Because store_number is an unique number assigned to the store who ordered the liquor, the inconsistent address values for the same store pose data quality problem. But address is a string value that can take many forms. For store #2508, the reported address value has a shifted behavior from all capital letters starting on May 2016. For other cases, it might be completely different behavior change that you would have to manually check one by one. With over 2,000 unique stores, 19 million rows, and 8 years of data, you need an automated way to detect meaningful categorical outliers.
The following command shows an example of running monthly OwlDQ Checks, from the month of Jan 2016 to the month of December 2016. Each monthly run looks back 3 months of data to establish a baseline for categorical columns that you suspect would have similar data quality issues: store_name, address, andcity.
# connection information to data
-lib "/opt/owl/drivers/postgres/" -driver "org.postgresql.Driver"
-c, "jdbc:postgresql://localhost:5432/postgres"
-u, "postgres", "-p", "password"
# Specify dataset name
-ds "iowa_liquor_sales_by_store_number_monthly"
# Specify date filter for the last filter, e.g. date >= '2016-12-01' and date < '2017-01-01'
-rd "2016-12-01" -rdEnd "2017-01-01"
# SQL query template (${rd} and ${rdEnd} matches with -rd and -rdEnd
-q "select distinct on (date, store_number) date, store_number, store_name, address, city
from iowa_liquor_sales where date >= '${rd}' and date < '${rdEnd}' "
# Turn on Outliers
# Group on store_number (optional if no grouping)
-dlkey "store_number"
# Specify column that is of date type (optional, if running OwlCheck without time context)
-dc "date"
# Specify columns to run Outlier analysis (if not specified, all the columns in query are included in analysis)
-dlinc "store_name,address,city"
# Specify 3 month lookback for each OwlCheck
-dllb 3
# Run Monthly OwlCheck
-tbin "MONTH"
# "backrun" Convenient way to run 12 preceding MONTHly owl check
-br 12
The -br 12 option ran 12 monthly OwlChecks for every month of 2016. The figure below shows OwlCheck Hoot page for the lastest run of dataset iowa_liquor_sales_by_store_numbers_monthly.

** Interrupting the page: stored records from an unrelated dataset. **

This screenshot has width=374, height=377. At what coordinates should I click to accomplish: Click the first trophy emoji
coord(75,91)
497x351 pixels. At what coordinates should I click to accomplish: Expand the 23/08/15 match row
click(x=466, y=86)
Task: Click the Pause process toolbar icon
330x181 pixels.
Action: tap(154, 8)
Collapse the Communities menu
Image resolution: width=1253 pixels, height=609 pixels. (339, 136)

The Hoot page shows that OwlCheck identified 24 Outliers among 4.8k rows of unique date x store_number for month of December, 2016.

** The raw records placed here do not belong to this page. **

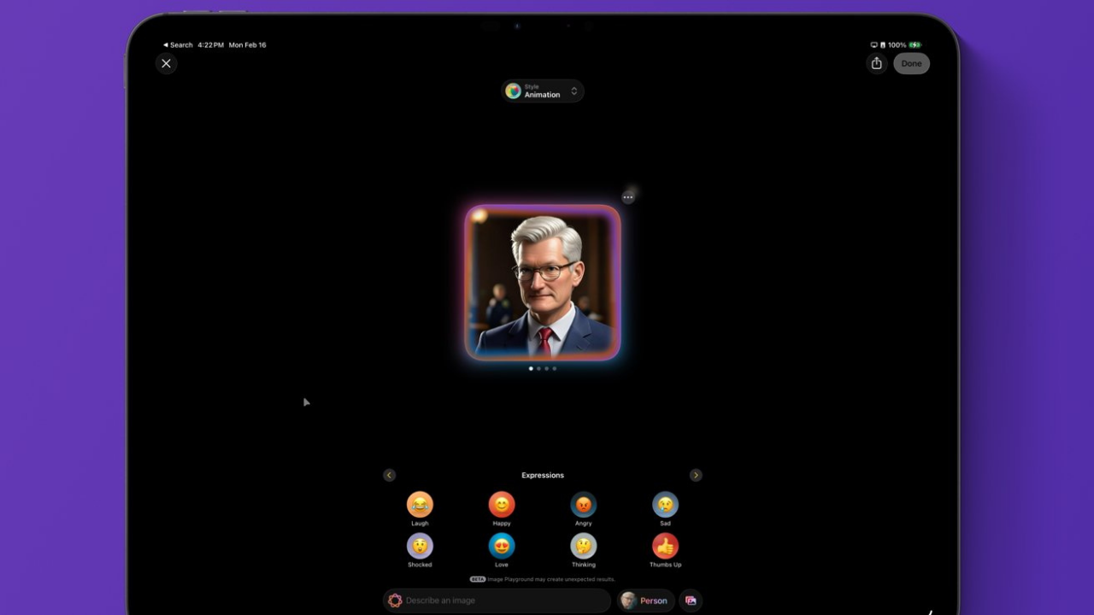
Task: Open the Style Animation dropdown
Action: point(543,91)
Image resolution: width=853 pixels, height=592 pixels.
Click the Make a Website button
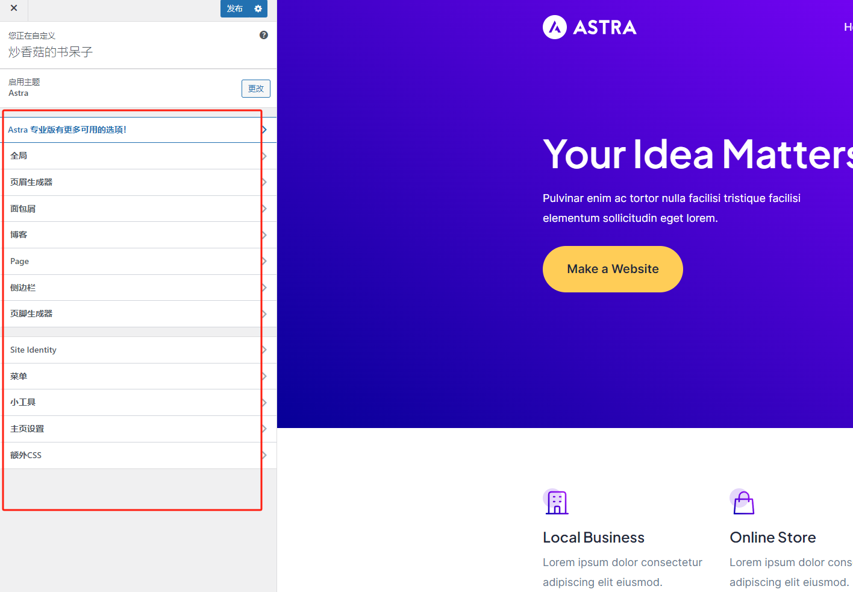tap(612, 269)
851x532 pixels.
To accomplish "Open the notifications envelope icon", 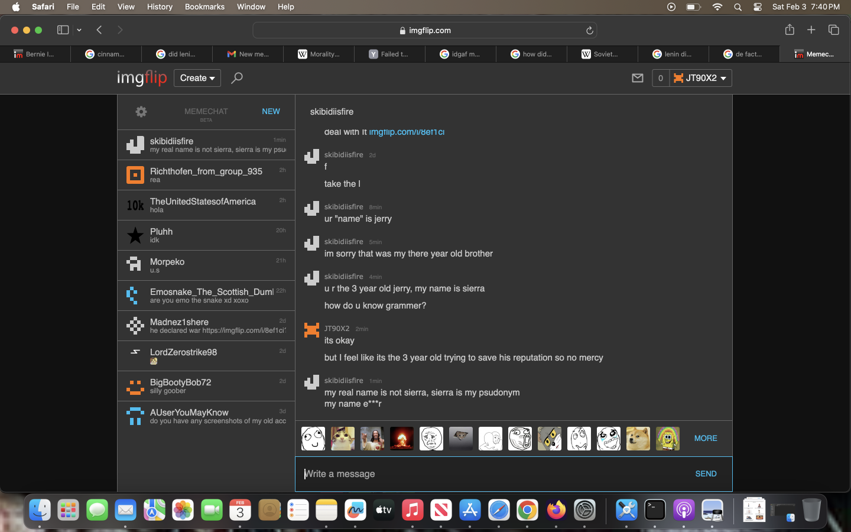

Monthly OwlCheck for 2016-12-01
Since the original data quality issue that inspired us to run OwlCheck is from May 2016, we can navigate to specific run date 2016-05-01 by click on the line graph on top. Then searching for store #2508 on the key column shows outlier detected for column address. Press [+] for that row to see contextual details about this detected value.
Monthly OwlCheck for 2016-05-01. The drill-in outlier details for store #2508 is shown
We can verify that OwlCheck identified the outlier of interest among other 60 data quality issues. Using OwlCheck, you can identify issues at scale for past data (using backrun), current (using simple OwlCheck), and future (using scheduled jobs).

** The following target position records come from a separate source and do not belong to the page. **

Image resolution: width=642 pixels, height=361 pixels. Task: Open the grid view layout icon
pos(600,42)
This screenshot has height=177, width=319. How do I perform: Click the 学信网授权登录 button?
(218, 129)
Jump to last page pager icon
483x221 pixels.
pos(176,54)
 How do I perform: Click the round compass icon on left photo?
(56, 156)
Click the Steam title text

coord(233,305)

*Tech Preview [TP] Outlier Calibration*

Use Case
When A) using Outliers and B) faced with an event such as a stock split or currency devaluation, it may be helpful to calibrate the outlier boundaries within Collibra DQ to avoid surfacing non-issues for a period of time.
Example Step #1: No Action Necessary
In the video below, Collibra DQ Outliers were set to a high sensitivity. The USDEUR conversion rate on January 6th in the sample dataset may be considered reasonable and the user can 1) rerun the dataset with lower sensitivity or 2) downtrain the unintended Outlier anomalies.
Example Step #2: Macro Event That User Understands e.g. Currency Devaluation or Stock Split
When examining the outlier on January 11th, the dataset depicts that the USDEUR conversion shot up to 3.14, which in our hypothetical example coincides with an explainable macroeconomic phenomenon. As such, the user may not want Outlier anomalies to trigger for a period of time.
Example Step #3: User Wants To Suppress Outliers
Once Outlier Calibration is enabled, a user can select the boundaries and duration of the 'suppression' period. And once the DQ Job is re-run for the selected date(s), the outliers will not trigger an anomaly / downscore.